■ **OBJECTIVE**:
Please retype the entries below word for word, leaving out the pictures.
**********
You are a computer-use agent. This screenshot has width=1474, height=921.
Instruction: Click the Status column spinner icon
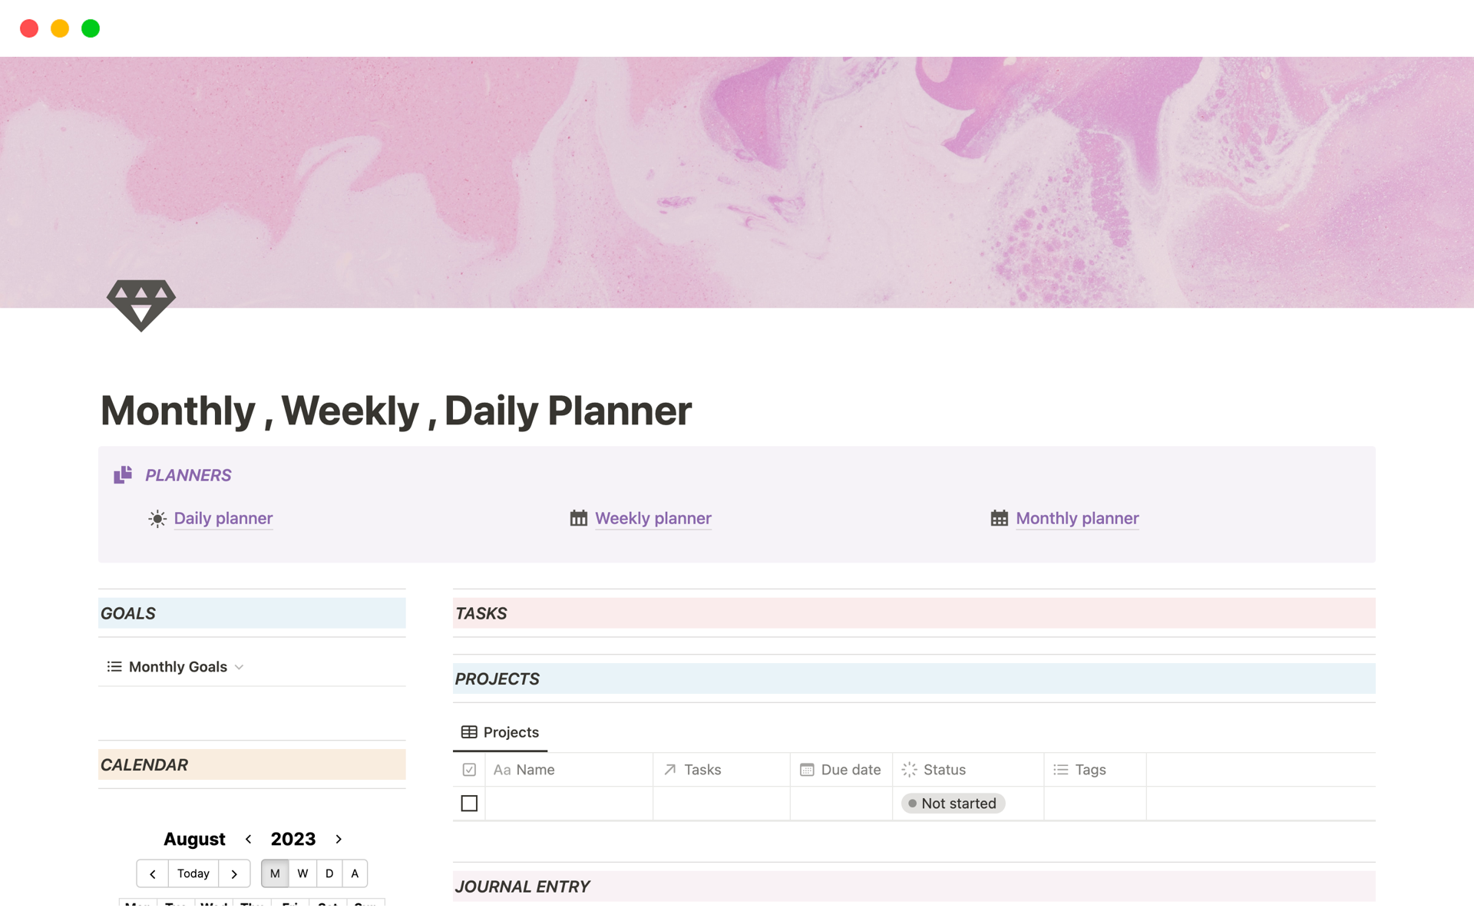pyautogui.click(x=909, y=770)
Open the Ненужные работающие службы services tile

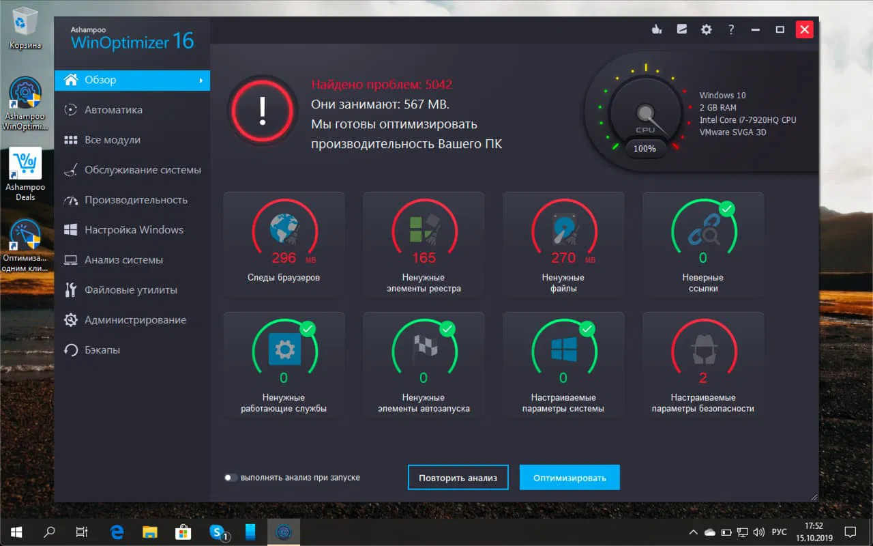coord(284,364)
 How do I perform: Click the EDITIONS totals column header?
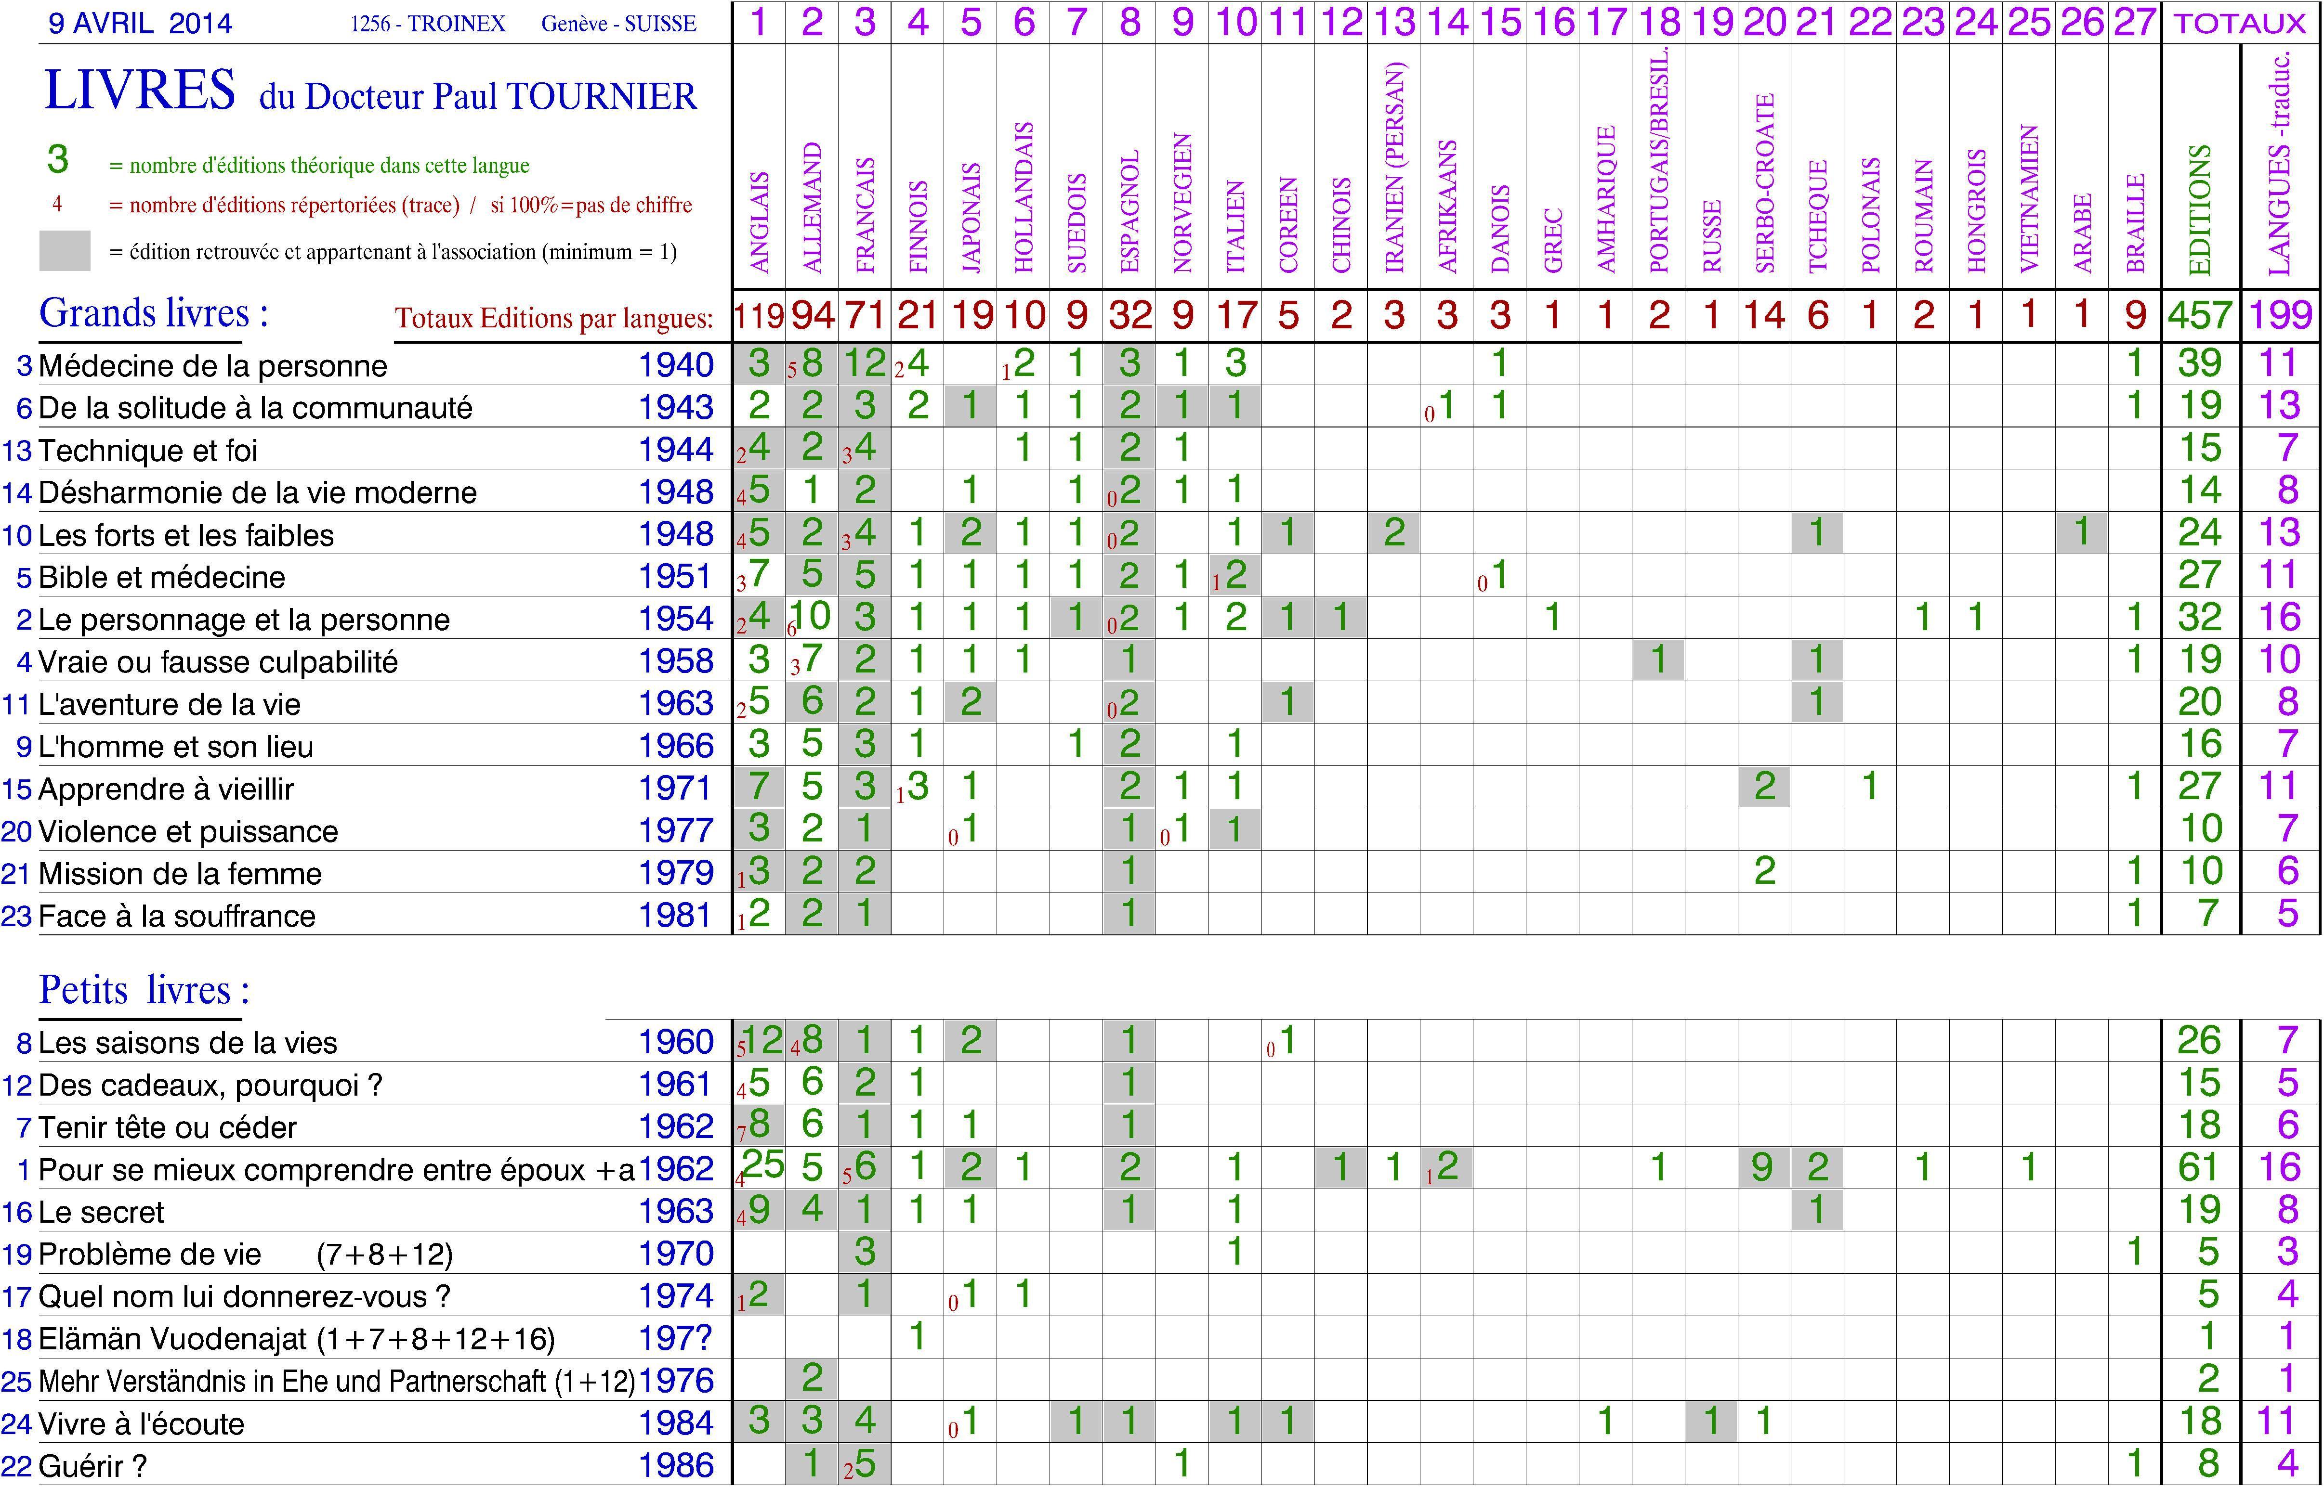tap(2199, 210)
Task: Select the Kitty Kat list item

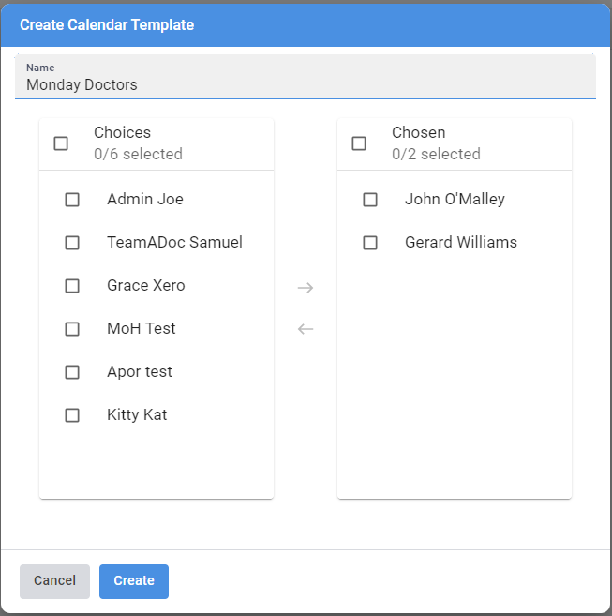Action: tap(137, 415)
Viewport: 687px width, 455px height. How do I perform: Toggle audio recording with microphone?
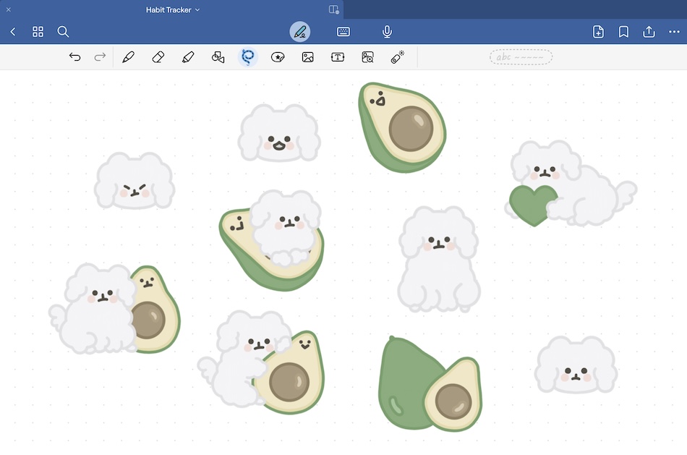coord(387,32)
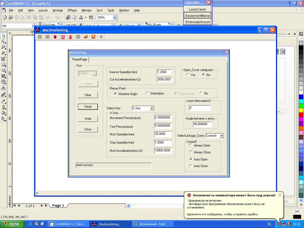Select the Rectangle tool in toolbox

point(4,64)
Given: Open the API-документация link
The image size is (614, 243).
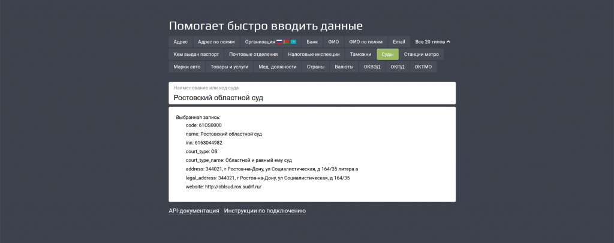Looking at the screenshot, I should coord(194,211).
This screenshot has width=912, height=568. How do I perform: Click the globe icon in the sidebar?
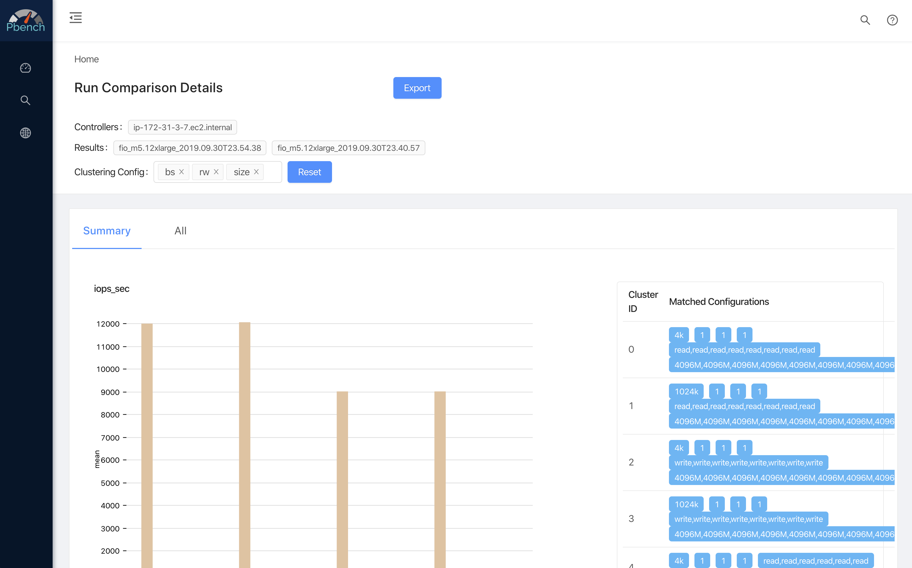25,133
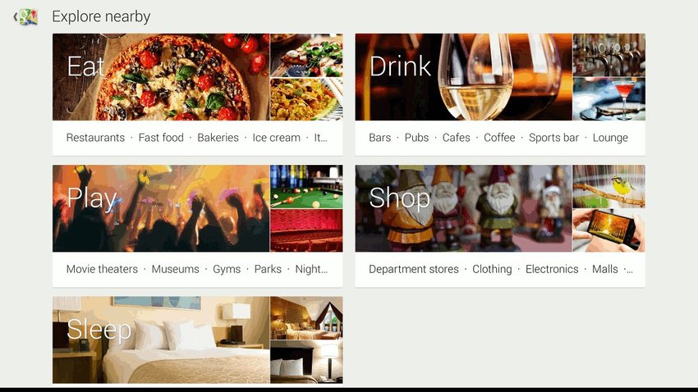Select Bars under Drink
Image resolution: width=698 pixels, height=392 pixels.
click(x=379, y=138)
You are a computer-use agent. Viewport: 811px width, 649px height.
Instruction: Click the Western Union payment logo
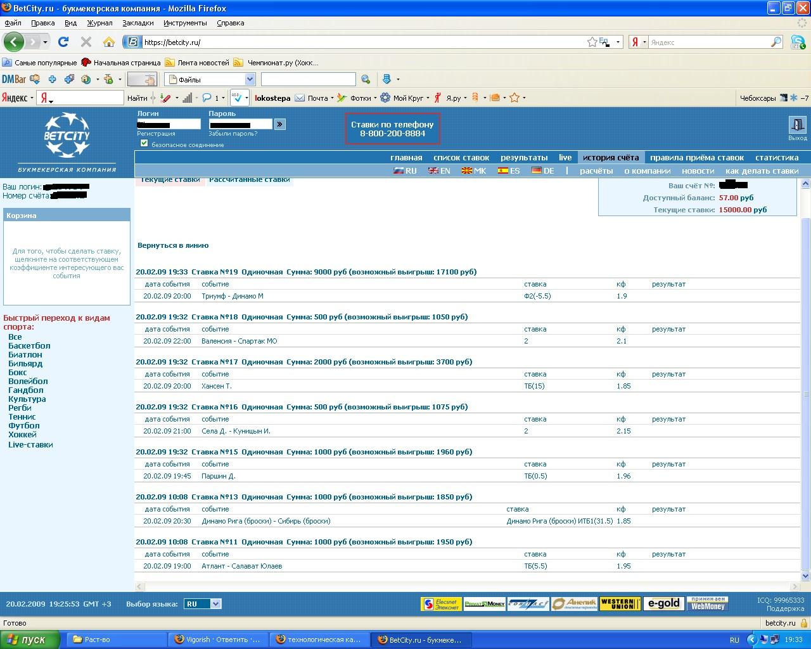pyautogui.click(x=620, y=603)
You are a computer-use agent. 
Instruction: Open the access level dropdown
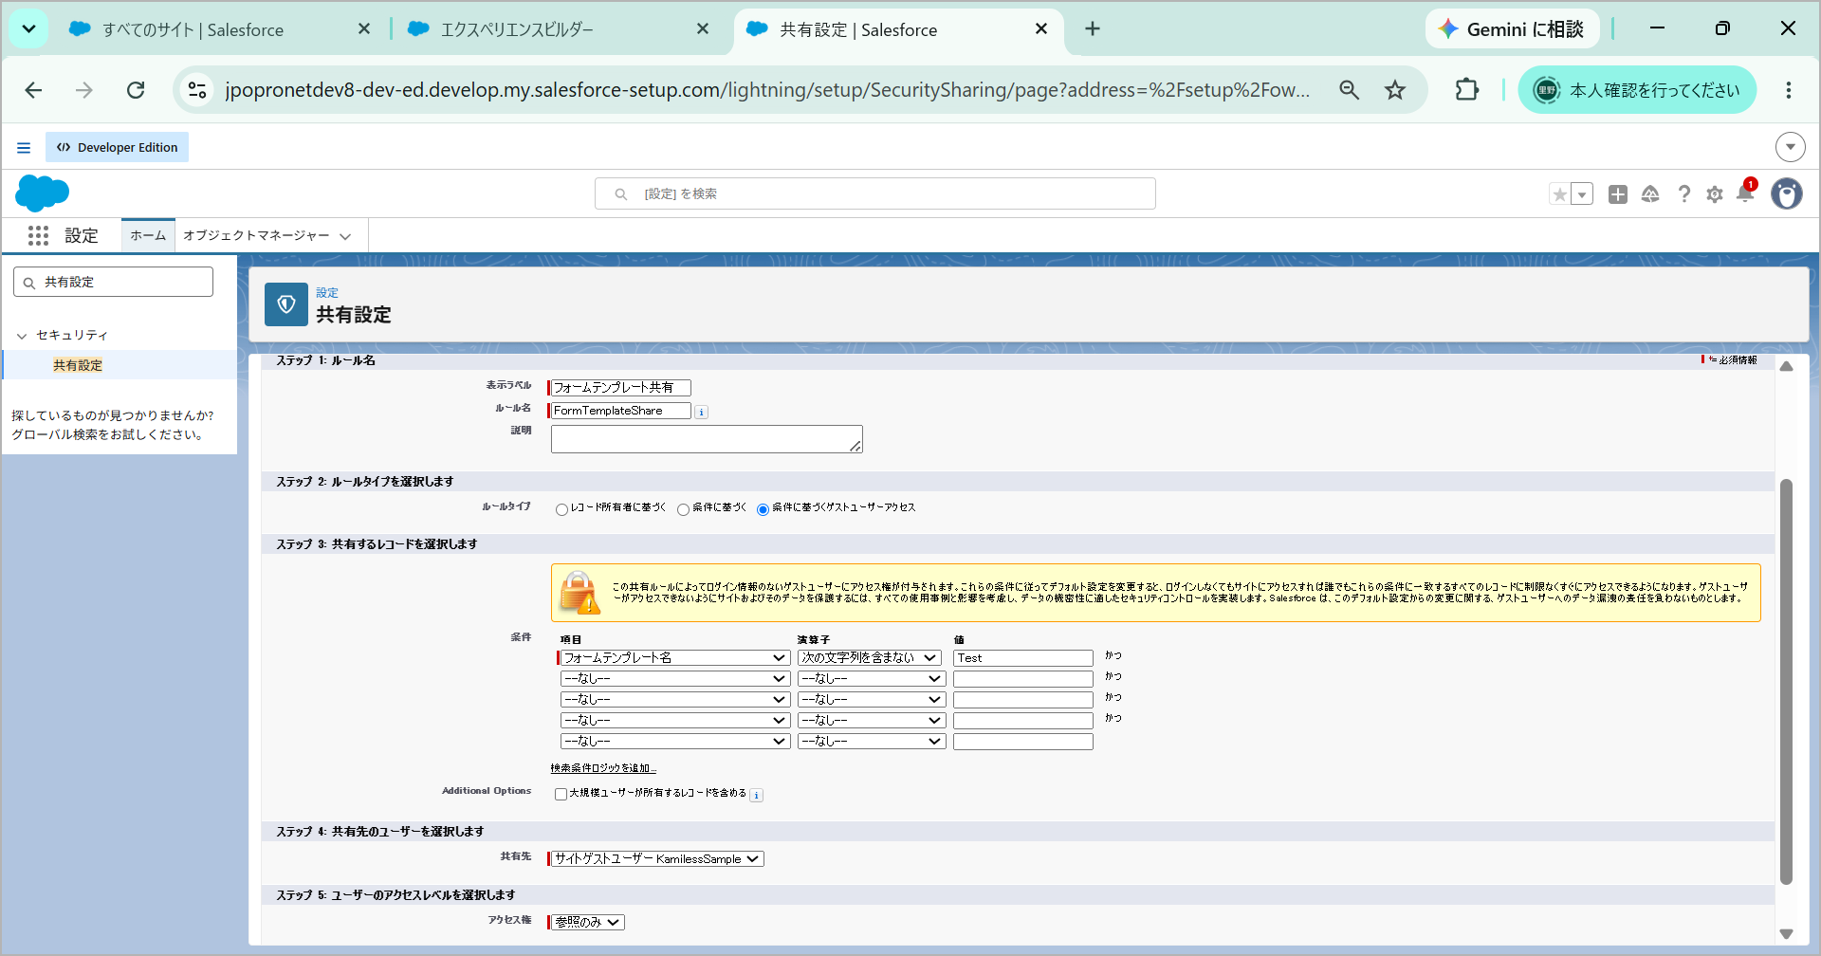pos(588,922)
**********
■ **FINAL RESULT**:
You are a computer-use agent. This screenshot has width=1474, height=921.
Instruction: Click the Status column spinner icon
pyautogui.click(x=909, y=770)
Open the Ненужные работающие службы services tile

coord(284,364)
 How do I perform: Click the EDITIONS totals column header?
tap(2199, 210)
Task: Select the Kitty Kat list item

Action: tap(137, 415)
Viewport: 687px width, 455px height. How do I perform: Toggle audio recording with microphone?
coord(387,32)
Select the Rectangle tool in toolbox

point(4,64)
Given: Open the API-документация link
The image size is (614, 243).
Looking at the screenshot, I should coord(194,211).
This screenshot has width=912, height=568. How do I perform: Click the globe icon in the sidebar?
25,133
Select Bars under Drink
Image resolution: width=698 pixels, height=392 pixels.
click(x=379, y=138)
You are a computer-use agent. Viewport: 811px width, 649px height.
Instruction: Click the Western Union payment logo
pyautogui.click(x=620, y=603)
You are a computer-use agent. 
Instruction: Open the access level dropdown
pos(588,922)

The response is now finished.